The demographic reality demands better. Los Angeles County’s population over 65 is projected to nearly double by 2040. Chronic disease rates are rising. Behavioral health needs, already at crisis levels, continue to grow. These are not temporary trends. They require sustained, forward-thinking investment in the places where care is delivered.
So who is responsible? The answer is everyone, and right now, almost no one is stepping up adequately.
The Los Angeles County Board of Supervisors has the authority and the obligation to prioritize capital investment in community health infrastructure as part of the County’s long-term budget planning. The Mayor’s office should be championing public-private partnerships that leverage philanthropic and corporate capital to modernize nonprofit health facilities. The State of California has bond authority and Medi-Cal waiver flexibility that could fund facility upgrades, tools that are being underutilized. And the private sector, which benefits from a healthy and productive workforce, needs to do more than write occasional checks.
This is where executive leadership matters. Through my work with The Executives, a group of more than 350 business and community leaders who support Los Angeles Jewish Health, I have seen firsthand how private-sector engagement can move the needle. But I have also seen the limits of volunteerism when the structural challenges are this large. We need policy change, not just philanthropy.

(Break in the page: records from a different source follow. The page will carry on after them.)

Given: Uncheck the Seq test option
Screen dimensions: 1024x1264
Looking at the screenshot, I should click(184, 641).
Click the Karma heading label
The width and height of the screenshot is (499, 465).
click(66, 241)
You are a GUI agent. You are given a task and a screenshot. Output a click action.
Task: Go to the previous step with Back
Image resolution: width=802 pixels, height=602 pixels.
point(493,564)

Corporate and civic leaders have a role beyond charitable giving. We can bring operational expertise, strategic planning, capital formation, and long-term accountability to projects that modernize critical facilities. We can use our platforms to demand that healthcare infrastructure receives the same attention we give to stadiums and transit corridors. We can push the County and City to create dedicated funding streams, similar to Measure M for transit or Measure H for homelessness, specifically for community health facility upgrades.

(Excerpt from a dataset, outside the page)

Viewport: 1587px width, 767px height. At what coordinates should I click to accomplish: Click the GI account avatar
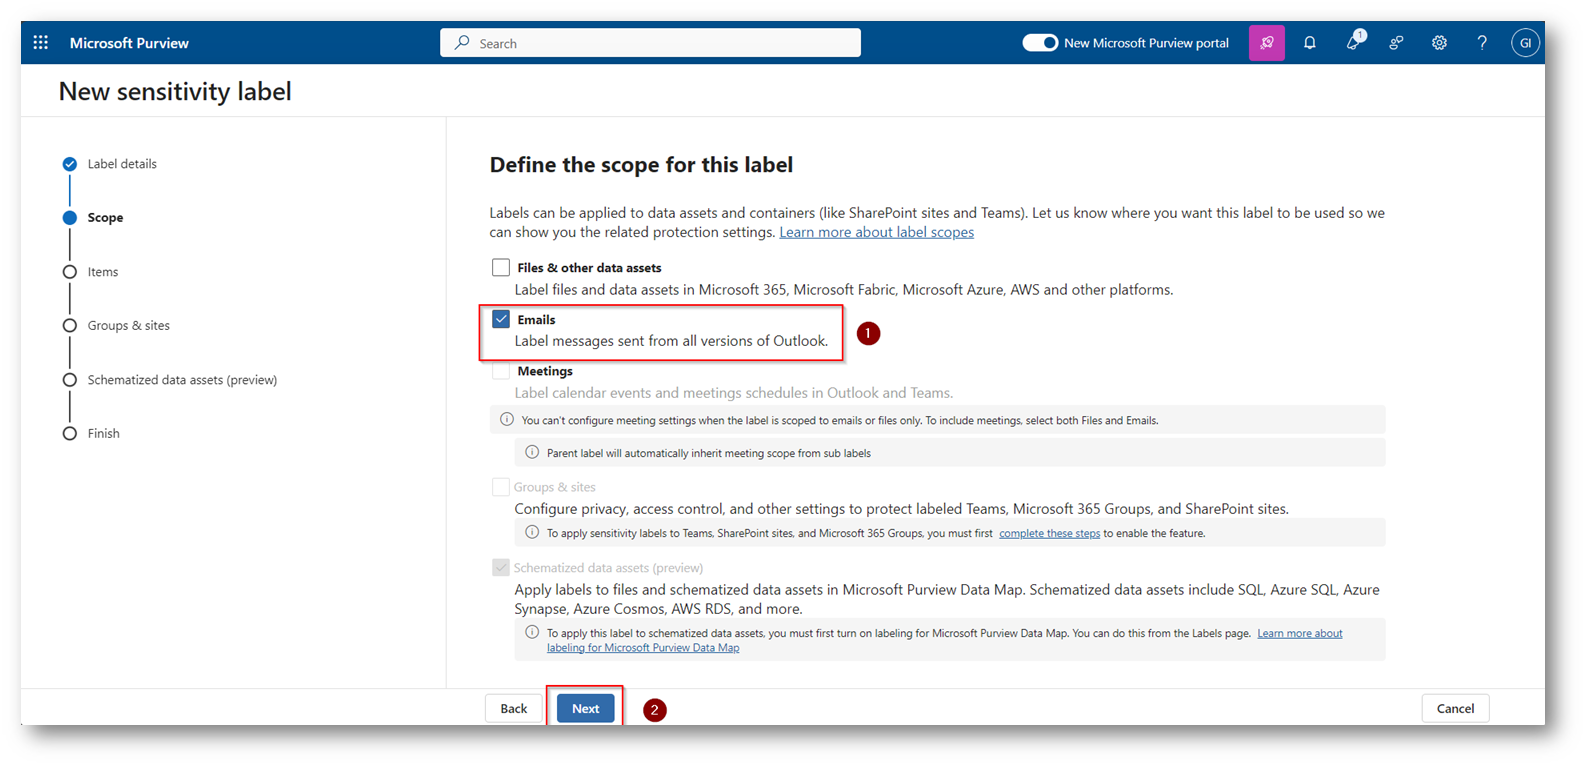(1524, 43)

The case is not complicated. Whether a senior can access preventive care close to home. Whether a working parent can receive treatment without losing a day’s wages to travel across the city. Whether vulnerable residents can rely on facilities that are safe, modern, and prepared for the next emergency, these outcomes are shaped, in part, by whether the buildings are up to the task.

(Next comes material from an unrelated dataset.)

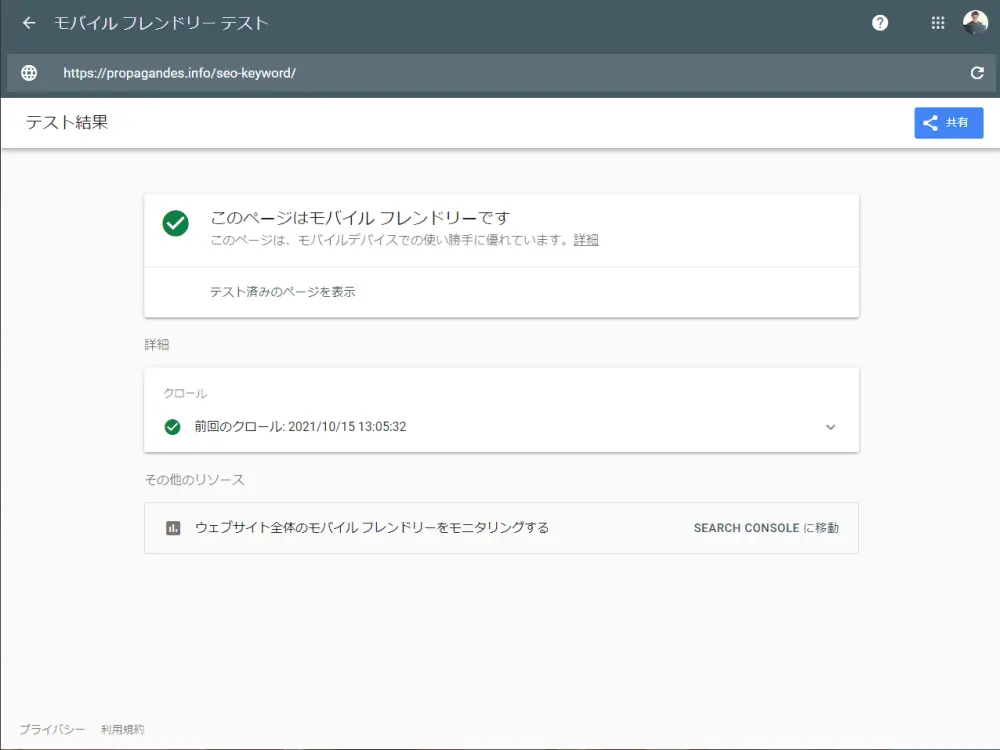Click the monitoring chart icon under その他のリソース
1000x750 pixels.
[172, 527]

Modernizing healthcare infrastructure is not charity. It is an investment in stability, productivity, and human dignity.
Los Angeles stands at a decision point. We can continue to defer hard choices about aging systems and hope the cracks don’t widen into crises. Or we can act with the same ambition we apply to every other challenge this city faces. The latter requires the Board of Supervisors to prioritize capital budgets for community health. It requires the Mayor to broker real public-private deals. It requires business leaders to advocate loudly, not just give quietly. And it requires all of us to expand our definition of infrastructure to include the places where the most vulnerable among us go to heal.
The institutions that serve our communities deserve facilities that reflect their importance. The residents of Los Angeles deserve a healthcare system that is physically equipped to meet today’s needs and tomorrow’s demands.
The future health of this city depends on it. And the people responsible for making it happen know who they are.
(Robert Glucroft is Vice President, Social, with The Executives, who enhance the dignity and quality of life of seniors at LAJHealth, and is CEO of Glucroft Investigations, Inc.)